Exercise objective: Output the data from the line containing "Task: Open the INFO-5103 course link" up to and including the line containing "This screenshot has width=709, height=438.", reproducing each line without any change.

Information given:
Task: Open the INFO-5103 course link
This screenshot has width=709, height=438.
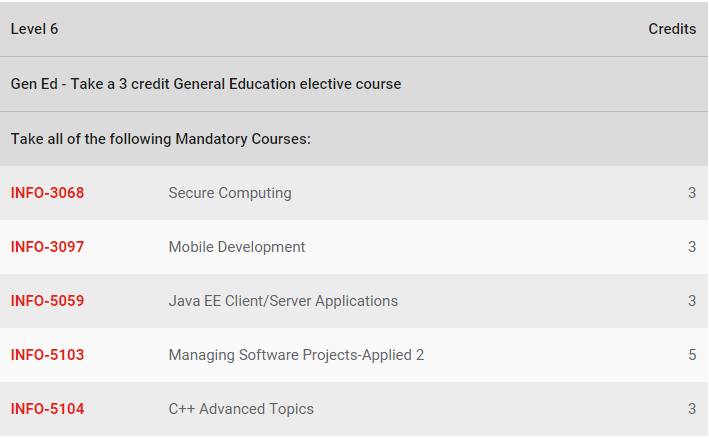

==

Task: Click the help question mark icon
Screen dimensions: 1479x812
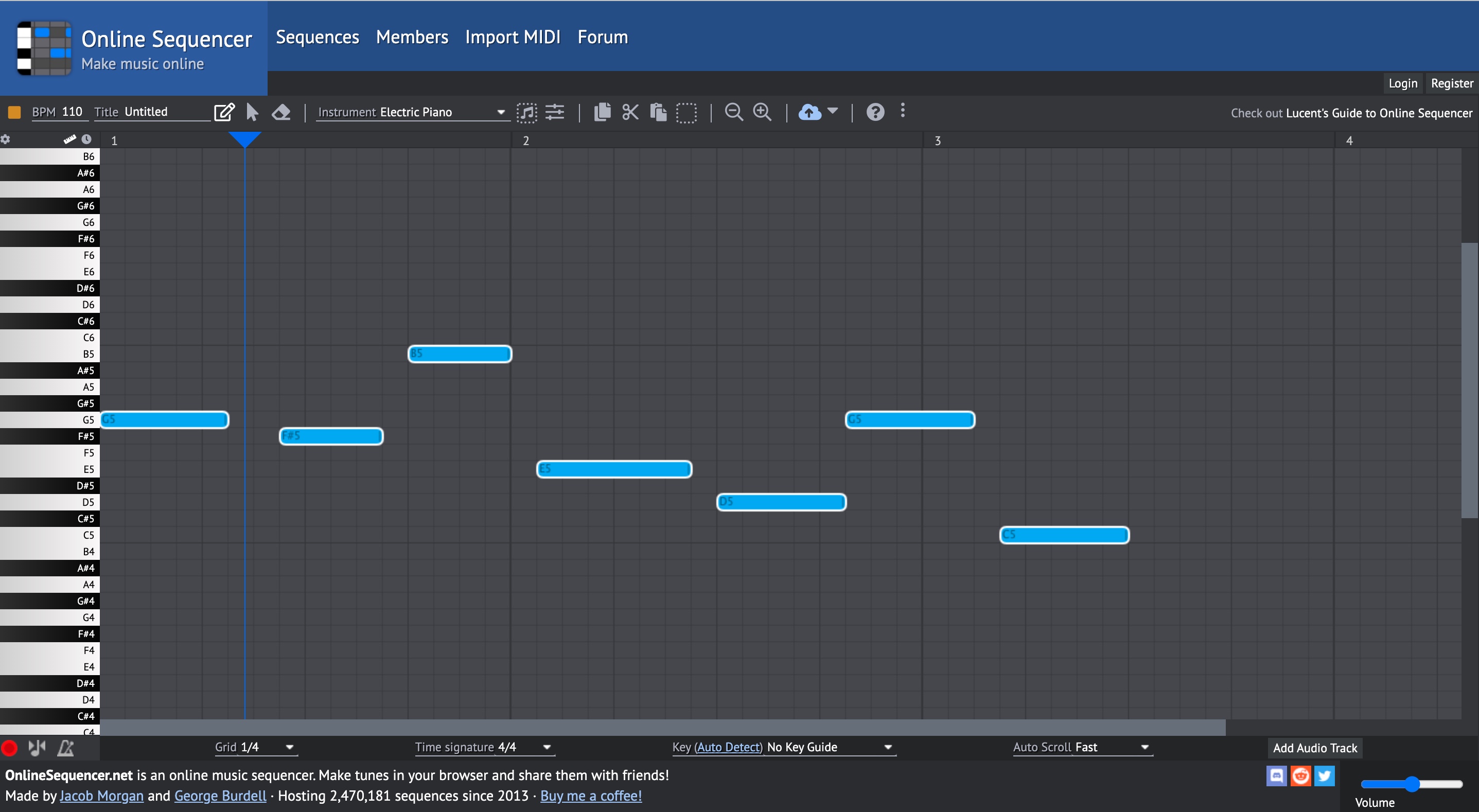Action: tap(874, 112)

Reply to the exercise:
Task: Open the INFO-5103 course link
This screenshot has width=709, height=438.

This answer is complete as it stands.